Considering its French title, Sir Frederick Ashton’s ballet La Fille mal gardée is quintessentially English. It is an affectionate depiction of his beloved Suffolk, all maypoles, butter churns and sudden downpours. Like much of Ashton’s work, the choreography is rarely showy, rather a pastoral study of lyrical grace, laced with intricate footwork. Ushering in a run of eleven performances by the Royal Ballet, Laura Morera and Vadim Muntagirov brought the bright spring sunshine from outside to flood the auditorium in delightfully sunny performances.
La Fille is a simple tale of village folk. Lise loves the handsome young farmer Colas, against her mother’s wishes. The widow Simone has more ambitious plans to marry Lise off to Alain, the gauche son of a wealthy vineyard owner. Needless to say, the young lovers eventually manage to outwit Simone, the marriage contract to Alain is ripped up and all live happily ever after.
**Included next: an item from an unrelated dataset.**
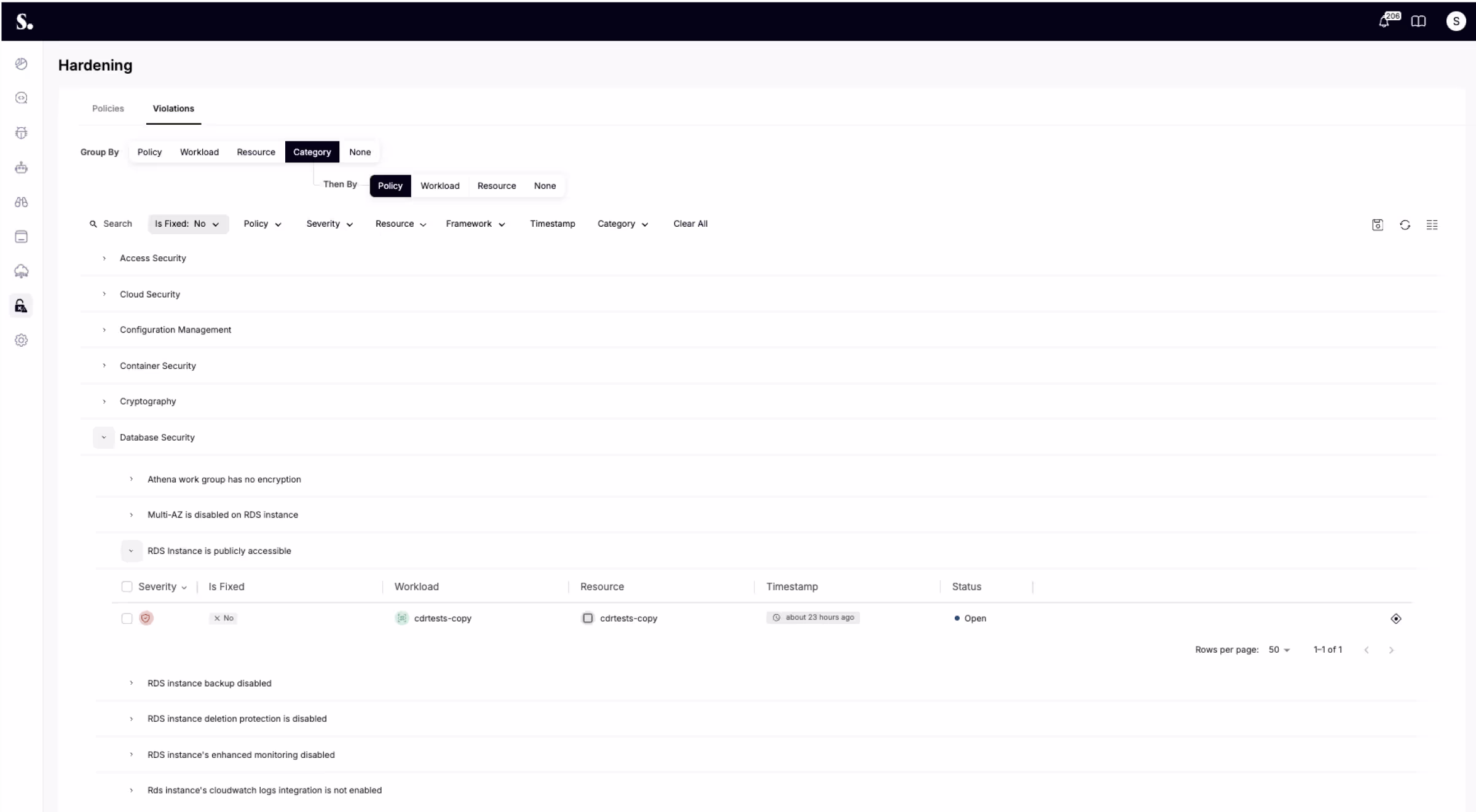
Task: Select the code inspection sidebar icon
Action: pyautogui.click(x=22, y=97)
In Ashton’s choreography, everybody is given the opportunity to charm and on opening night, the cast duly delivered.
With a knowing smile, Laura Morera’s Lise was the perfect flirt, always trying to find a way to evade her mother’s protective grasp. Full of joie de vivre, her opening ribbon dance immediately established her coquettish character. Vadim Muntagirov, making his role debut as Colas, was elegant; without the cocky assurance of some, but this made his portrayal more touching. His développés and battements amazed, his limbs supple and fluid, and his fast à la seconde turns were neatly controlled.
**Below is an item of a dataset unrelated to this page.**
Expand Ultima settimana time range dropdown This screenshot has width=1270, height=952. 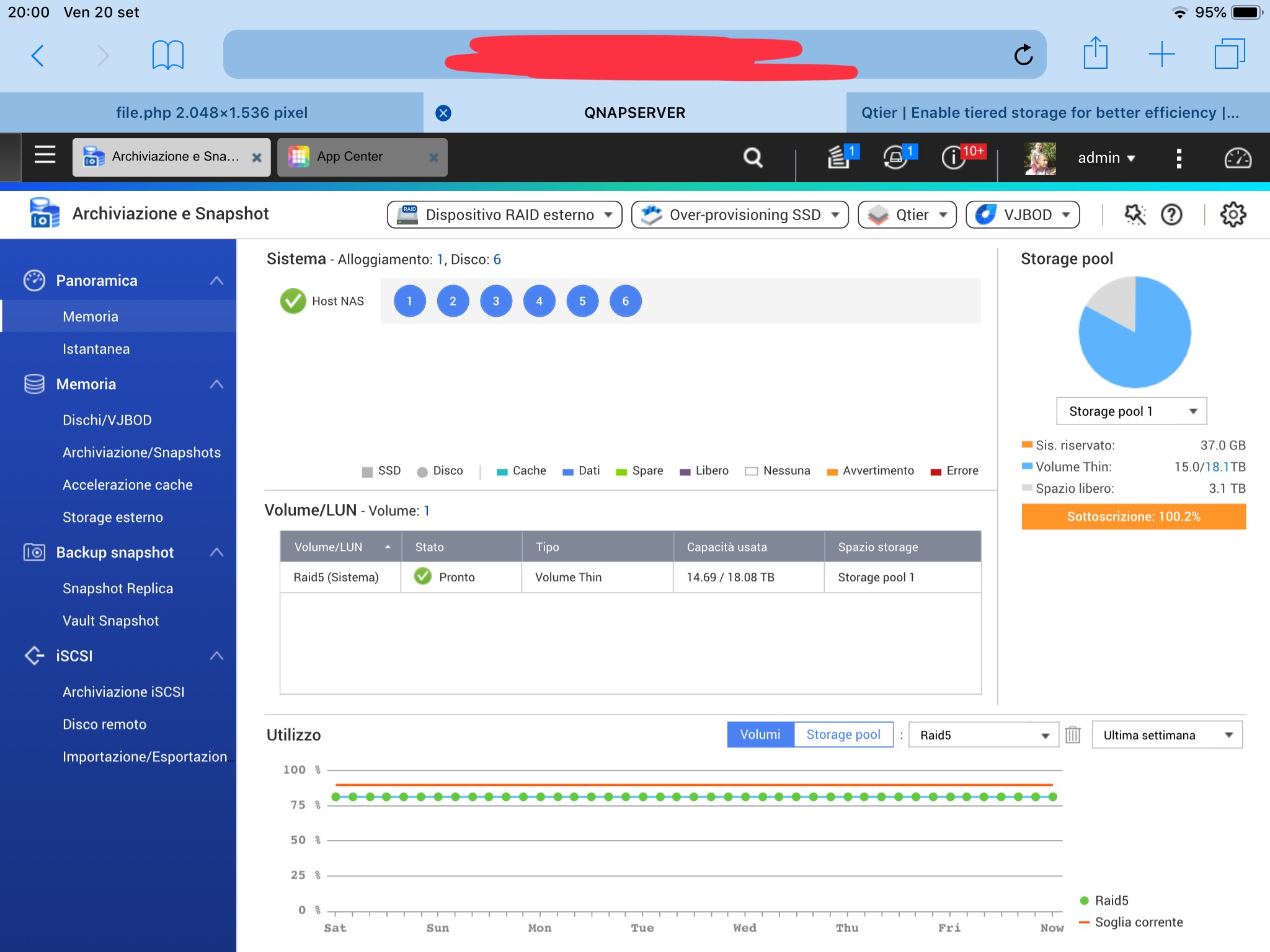(1166, 735)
But in duet, it was Morera’s delicious Lise who held the upper hand; teasing her beau in the pas de ruban, she could have tied him in knots. Her surprised expression when Colas finally outfoxes Lise, suddenly leaping from the harvest sheaves, was a joy. The Fanny Elssler pas, where Lise’s ribbon-bearing friends have her turning in attitude as a human maypole, was tenderly performed.
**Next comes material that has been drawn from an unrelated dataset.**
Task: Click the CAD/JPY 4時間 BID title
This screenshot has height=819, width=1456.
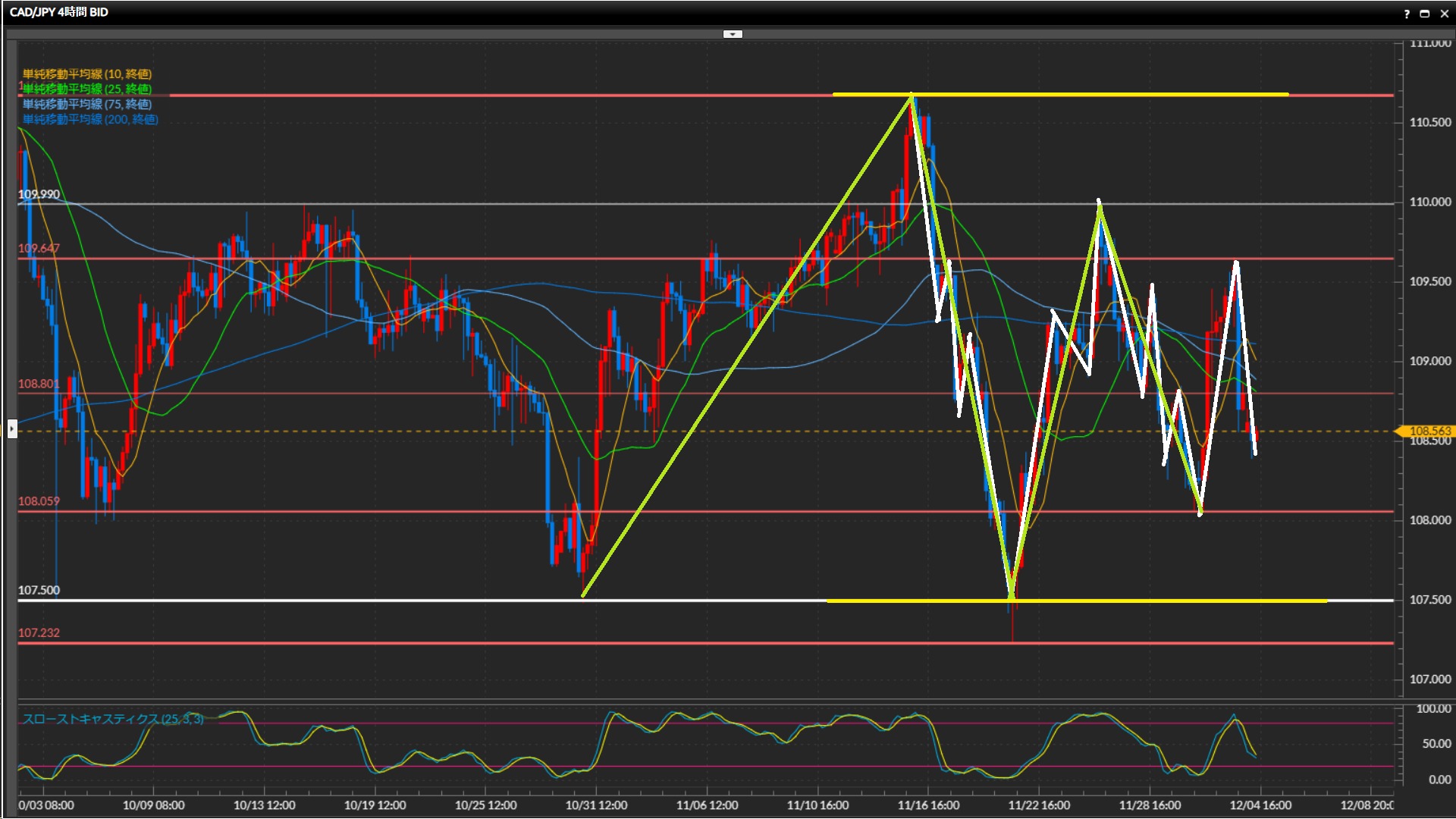Action: (x=59, y=12)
Ashton ensures that the character of the befreckled Alain is also sympathetically drawn – clumsy in his eagerness, but ultimately endearing, like a balletic cousin to Britten’s Albert Herring (who also hails from Suffolk). Paul Kay played him to perfection, gawky in his tuba-accompanied solo, but also expressing huge delight, springing astride his red umbrella, which he recovers in the ballet’s final Rosenkavalier-like cameo. He may have lost the girl, but Kay won many hearts.